I could only smile with my mouth, A secret look, when he is angry and bitter, I knew how to hide, brought up by a jester. The Jester is now dead: "Amen!" Poor Yorik! ..
But I refused to share Awards, booties, fame, privileges: Suddenly I began to feel sorry for the dead page, I went around green shoots ...
I forgot hunting excitement, Hated both greyhounds and hounds, I drove the horse back from the house And he beat beaters and hunters with a whip.
I saw our games every day It was more like an outrage. In flowing waters at night, secretly I washed myself of the day's swinishness.
I became aware, stupid every day, I missed home intrigues. I did not like the age and people in it Did not like. And I buried myself in books.
My brain, to knowledge as greedy as a spider, Everything comprehended: motion and movement, - But there is no sense of thought and science, When everywhere - they refute.
With friends of childhood the thread was rubbed. The thread of Ariadne turned out to be a scheme.
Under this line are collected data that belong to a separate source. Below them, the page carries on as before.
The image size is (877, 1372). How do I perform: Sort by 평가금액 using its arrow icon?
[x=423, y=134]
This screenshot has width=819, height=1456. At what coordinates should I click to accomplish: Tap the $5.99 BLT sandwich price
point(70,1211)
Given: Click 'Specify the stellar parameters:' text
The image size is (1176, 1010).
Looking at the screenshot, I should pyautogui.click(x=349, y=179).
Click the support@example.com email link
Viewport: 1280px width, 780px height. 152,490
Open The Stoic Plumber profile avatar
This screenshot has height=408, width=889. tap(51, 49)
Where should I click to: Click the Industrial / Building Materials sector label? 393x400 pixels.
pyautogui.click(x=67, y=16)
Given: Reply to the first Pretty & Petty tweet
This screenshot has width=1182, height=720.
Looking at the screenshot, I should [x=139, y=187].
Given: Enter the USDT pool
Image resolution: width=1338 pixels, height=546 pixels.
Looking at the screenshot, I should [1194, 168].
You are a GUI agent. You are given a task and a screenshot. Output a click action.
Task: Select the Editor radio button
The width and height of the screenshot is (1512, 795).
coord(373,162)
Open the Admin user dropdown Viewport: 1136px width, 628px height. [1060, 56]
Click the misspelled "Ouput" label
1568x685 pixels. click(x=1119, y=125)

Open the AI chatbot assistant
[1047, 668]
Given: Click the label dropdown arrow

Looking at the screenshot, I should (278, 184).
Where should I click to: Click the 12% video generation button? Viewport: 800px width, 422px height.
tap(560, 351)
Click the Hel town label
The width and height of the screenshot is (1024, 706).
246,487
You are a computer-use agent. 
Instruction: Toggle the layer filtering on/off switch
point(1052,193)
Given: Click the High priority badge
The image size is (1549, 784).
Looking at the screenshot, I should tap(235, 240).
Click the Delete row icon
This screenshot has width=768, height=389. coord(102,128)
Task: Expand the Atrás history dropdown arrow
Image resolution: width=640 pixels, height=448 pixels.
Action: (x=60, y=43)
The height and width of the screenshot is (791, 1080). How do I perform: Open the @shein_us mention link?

I fought over the words "to be, not to be", Like an insoluble dilemma.
But eternally, eternally the sea of troubles spits, In him we arrows sword - in a sieve millet, Sifting the ghostly answer From the pretentious question.
Call of ancestors hearing through a hushed rumble, He went to the call, - doubts crept from the rear, The load of heavy thoughts went upward, And the wings of the flesh were dragged down to the grave.
In a fragile raft I was soldered by days - Hardly frozen, he began to crawl away. I shed blood like everyone else. And, like them, I could not refuse revenge.
And my rise before death is a failure. Ophelia! I do not accept corruption. But I called myself a murder With who I was with in the same land.
I'm Hamlet, I despised violence, I did not care about the Danish crown, - But in their eyes - for the throne I throat tore And he killed the rival on the throne.
A brilliant splash is like nonsense, In the birth of death skips obliquely. And we all put a tricky answer And we do not find the right question.